DATA TO PROCESS -
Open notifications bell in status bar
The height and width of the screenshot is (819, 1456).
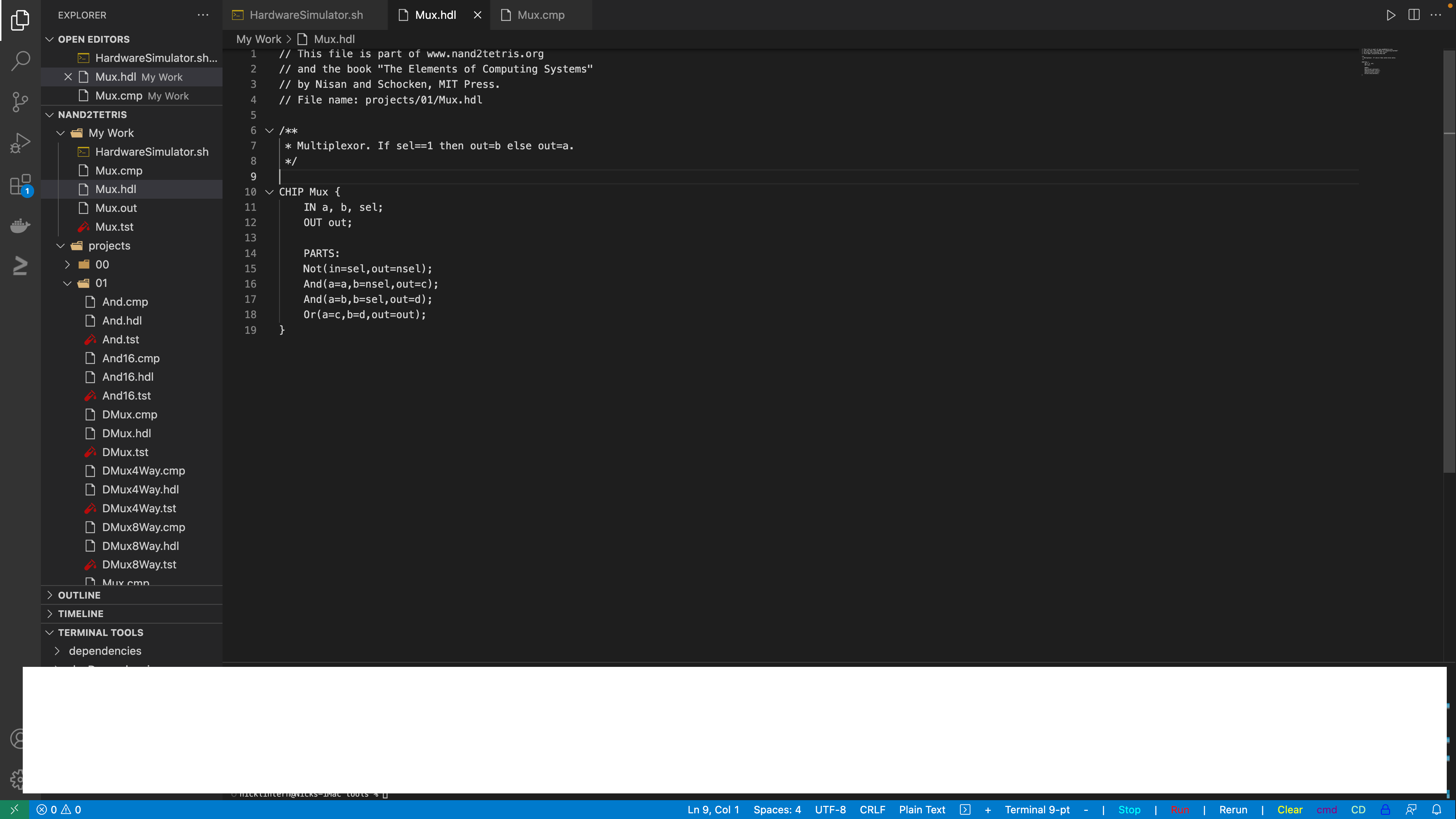pyautogui.click(x=1436, y=809)
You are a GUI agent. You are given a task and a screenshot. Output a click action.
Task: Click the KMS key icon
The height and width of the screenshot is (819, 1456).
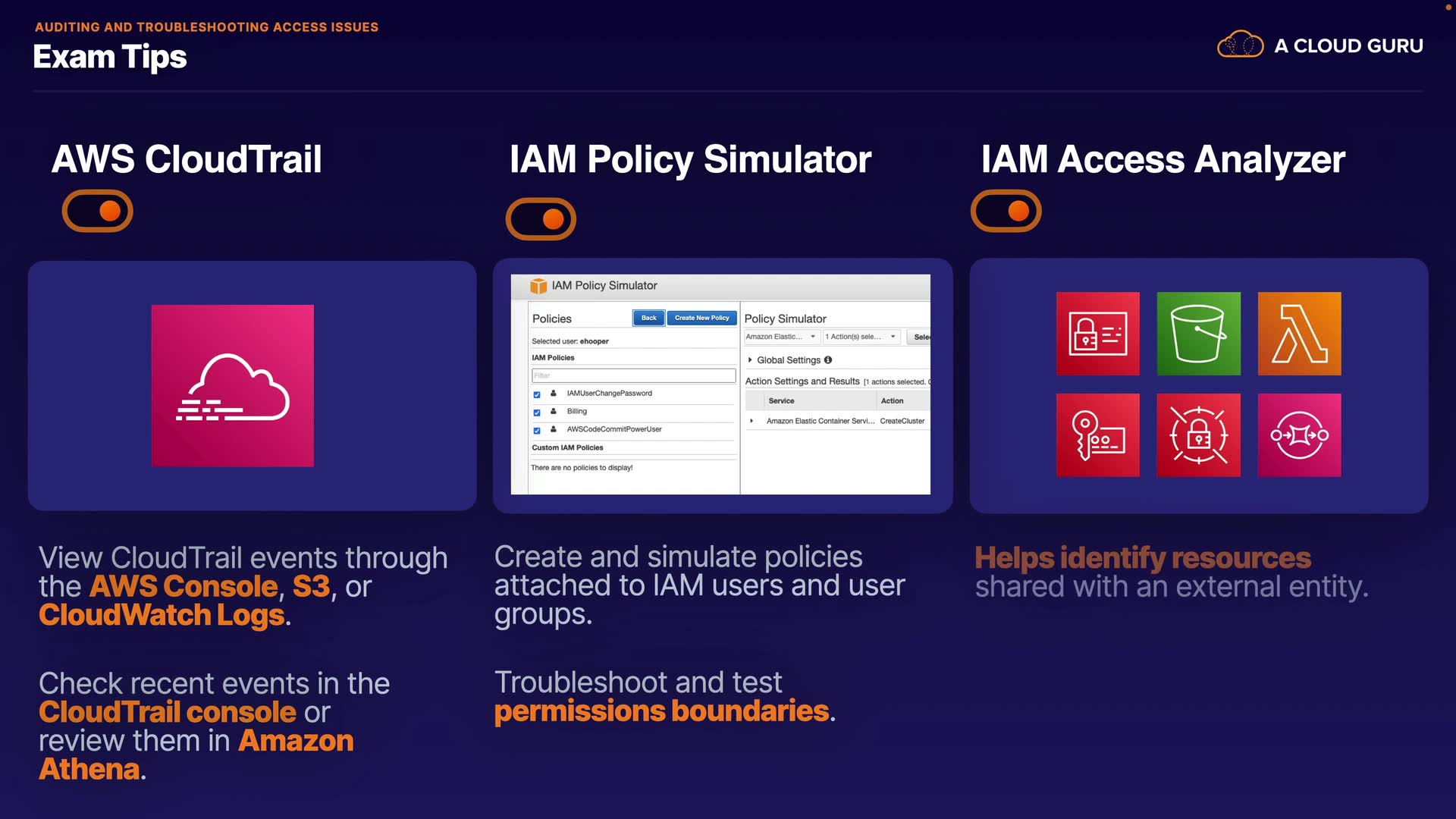pyautogui.click(x=1097, y=435)
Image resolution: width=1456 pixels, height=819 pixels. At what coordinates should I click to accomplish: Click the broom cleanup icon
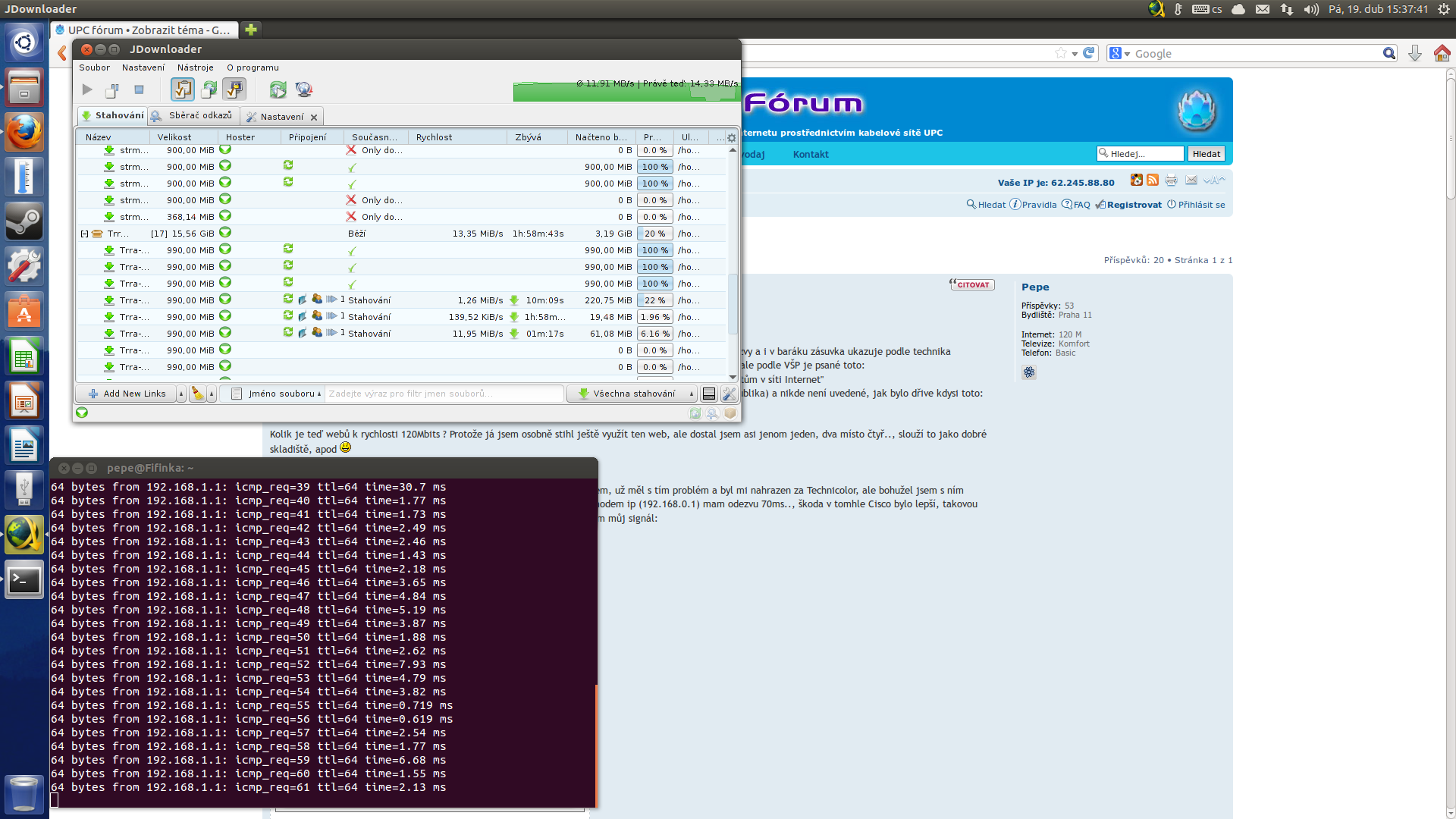pyautogui.click(x=197, y=394)
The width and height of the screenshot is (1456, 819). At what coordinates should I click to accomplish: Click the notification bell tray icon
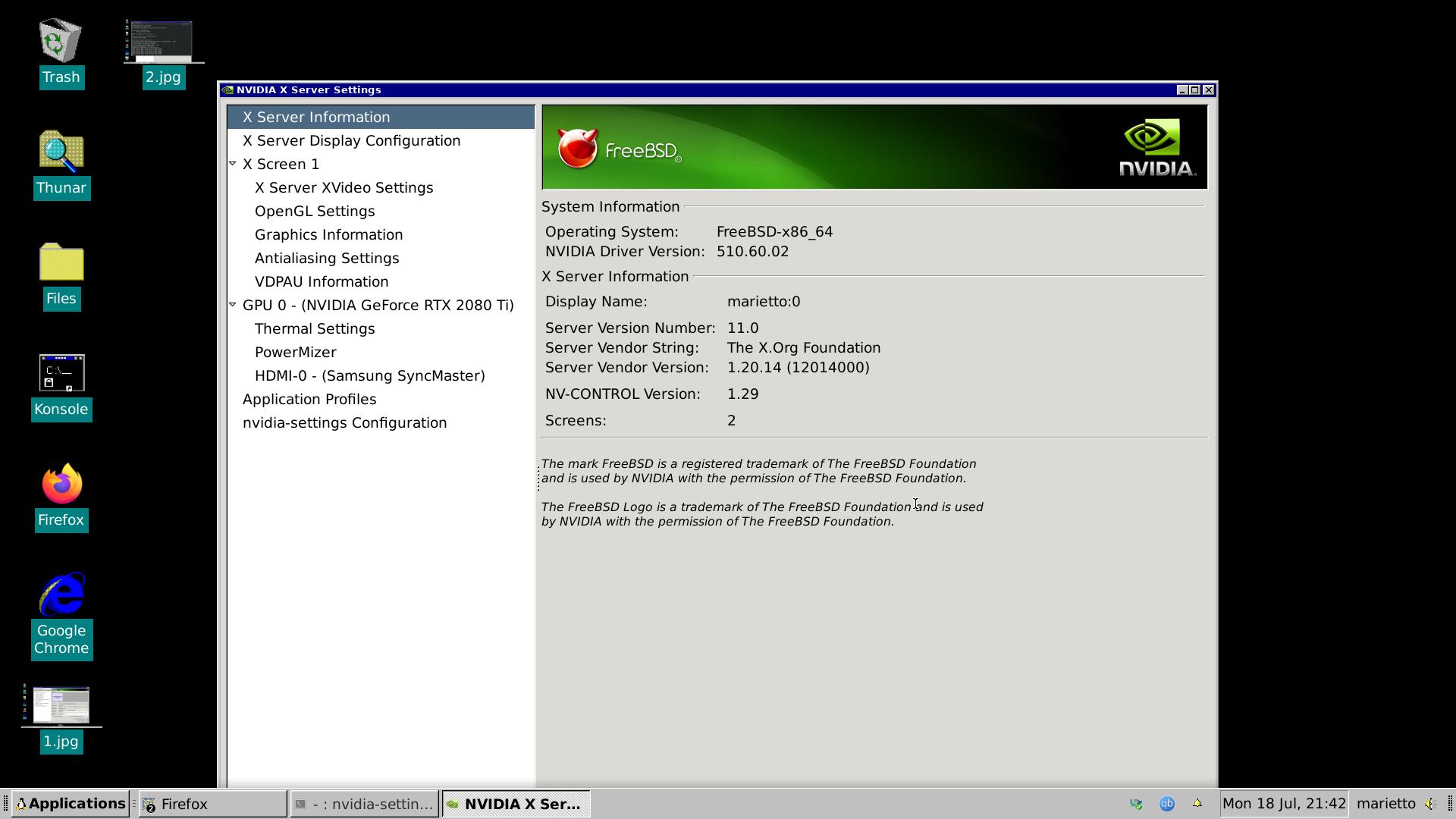(x=1197, y=803)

EXERCISE REQUIREMENTS -
Print all the records again exactly; do not include any picture.

RESPONSE TO THE TASK -
Open notifications bell in status bar
The height and width of the screenshot is (819, 1456).
pyautogui.click(x=1436, y=809)
You are a GUI agent. You are given a task and a screenshot. Output a click action.
Task: Click the KMS key icon
The height and width of the screenshot is (819, 1456).
pyautogui.click(x=1097, y=435)
Image resolution: width=1456 pixels, height=819 pixels. At what coordinates should I click to accomplish: Click the broom cleanup icon
pyautogui.click(x=197, y=394)
The width and height of the screenshot is (1456, 819). At what coordinates should I click to accomplish: Click the notification bell tray icon
(x=1197, y=803)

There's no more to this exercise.